Here are two possible interpretations...
- Wasteful government spending - the second problem (advertising) wouldn't solve the first problem (ignorance).
- OpCost is too high - advertising would solve the problem of ignorance but all the money spent on advertising could have been put to more valuable uses.
Wasteful government spending
If GOs spend a lot of money on advertising, but this doesn't help people understand which GOs truly need more money... then the GOs wasted a lot of money. If GOs flush money down the toilet... will taxpayers continue giving them money to flush? I don't think so. So any GOs that waste a lot of money on advertising probably won't be able to do so indefinitely. That's how and why markets work.
With the current system, anarcho-capitalists (ACs) effectively blindfold taxpayers...
The point of advertising is to persuade consumers that their priorities are wrong. In the above illustration I attempted to persuade ACs that their priorities are wrong. Given that that they are ACs their priority is to eliminate the government. Why do they want to eliminate the government? The smart ones want to do so because they believe that GOs lack the incentive to provide consumers with the maximum possible value. If smart ACs believe that this is truly the case then they should really want to allow taxpayers to shop for themselves in the public sector. Consumers would clearly see with their own eyes just how little value the government gives them in return for their hard-earned money. If GOs failed to change their wasteful ways, then taxpayers would boycott the IRS and/or congress. Basically, if adding consumer choice to the public sector doesn't fundamentally fix the government... then ACs would quickly swell their ranks. It's a win-win situation.
In my previous blog entry... Pushing For A Pubmar... I shared this illustration/advertisement...
Again with trying to convince pro-market enthusiasts that their priorities are wrong. There's always more than one way to skin a cat and some ways are easier than other ways.
OpCost is too high
Perhaps the motto of pragmatarianism should be "show me the ignorance!" If we created a market in the public sector then we'd see the breadth and depth of the public's ignorance. Critics of pragmatarianism are under the impression that because this ignorance is so deep and wide that we'd be making a huge mistake by allowing people to choose where their taxes go. But if the public's ignorance is truly a big problem... then is ignorance of ignorance truly bliss?
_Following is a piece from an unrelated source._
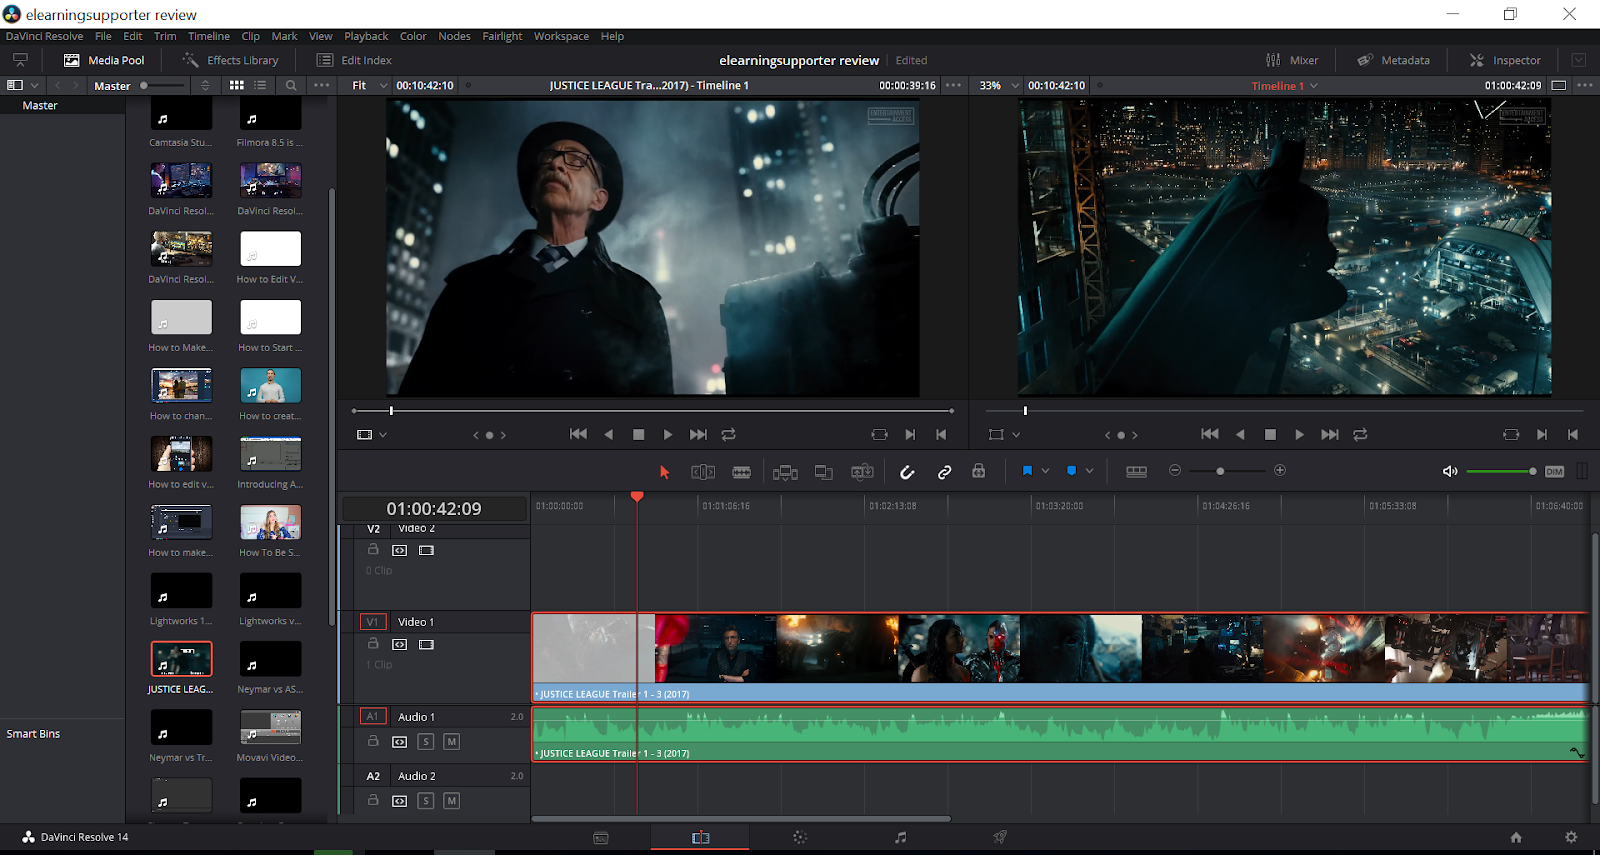Solo the Audio 1 track
Image resolution: width=1600 pixels, height=855 pixels.
click(426, 742)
In a pragmatarian system DanielLC would be able to clearly see how taxpayers were allocating their taxes. If he had reason to believe that their priorities were wrong... then would the opportunity cost of sharing his reasons/information be too high?
And just who are taxpayers anyways? They are the people that DanielLC voluntarily gives his money to. Why does he voluntarily give his money to them? Because taxpayers aren't entirely ignorant of what's important to him.
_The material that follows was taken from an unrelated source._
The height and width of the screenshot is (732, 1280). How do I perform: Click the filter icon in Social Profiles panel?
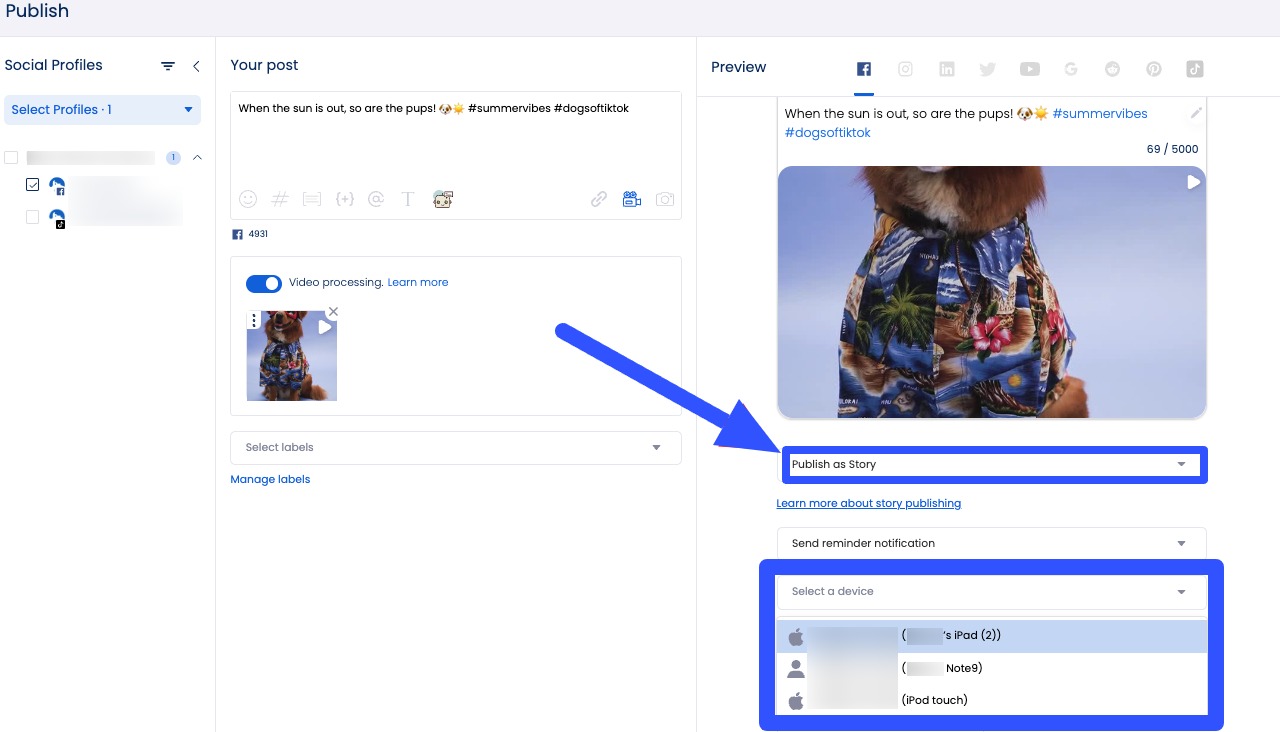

Imagine that we created a list of all the people that DanielLC voluntarily gave his money to in 2014. How long do you think this list would be? Do you know of anybody who's created such a list? If so, then please share your info... unless the opportunity cost is too high.
We can guess though that DanielLC's list, like most people's, would be pretty long. How many people would you guess would be on his list? To make it easier, I think an organization should only count as one person. If I had to guess I'd say that there would be around 500 people on his list.
Each person on this list is largely ignorant of what's important to DanielLC. For example, Ronald McDonald only knows how often his fish fillets are important to DanielLC... but he's largely clueless about everything else that's important to DanielLC.
In order to get a pretty good picture of what's important to DanielLC... we'd have to go around collecting a lot of different puzzle pieces. The picture wouldn't be perfect though because the one piece of the puzzle that I have is that DanielLC spends some of his time on the Less Wrong website. In other words, time is money. If we add to the list all the organizations and people that DanielLC gives his time to then our list gets a bit longer.
We'd essentially be compiling a list of all of DanielLC's trading partners in 2014. What should hopefully be clear is that any given trading partner doesn't know as well as the aggregate does what's important to DanielLC.
Would DanielLC be doing himself any favors by arguing that none of his trading partners should be allowed to shop in the public sector? From my perspective, this is the equivalent of DanielLC shooting each one of his trading partners in the foot. Why would he want to handicap his trading partners? Why would he want to hamstring the people who use society's limited resources for his benefit? Oh yeah, it's because their ignorance scares him. Well... evidently it doesn't scare him that much. If it did, then he probably wouldn't give them his valuable time and money.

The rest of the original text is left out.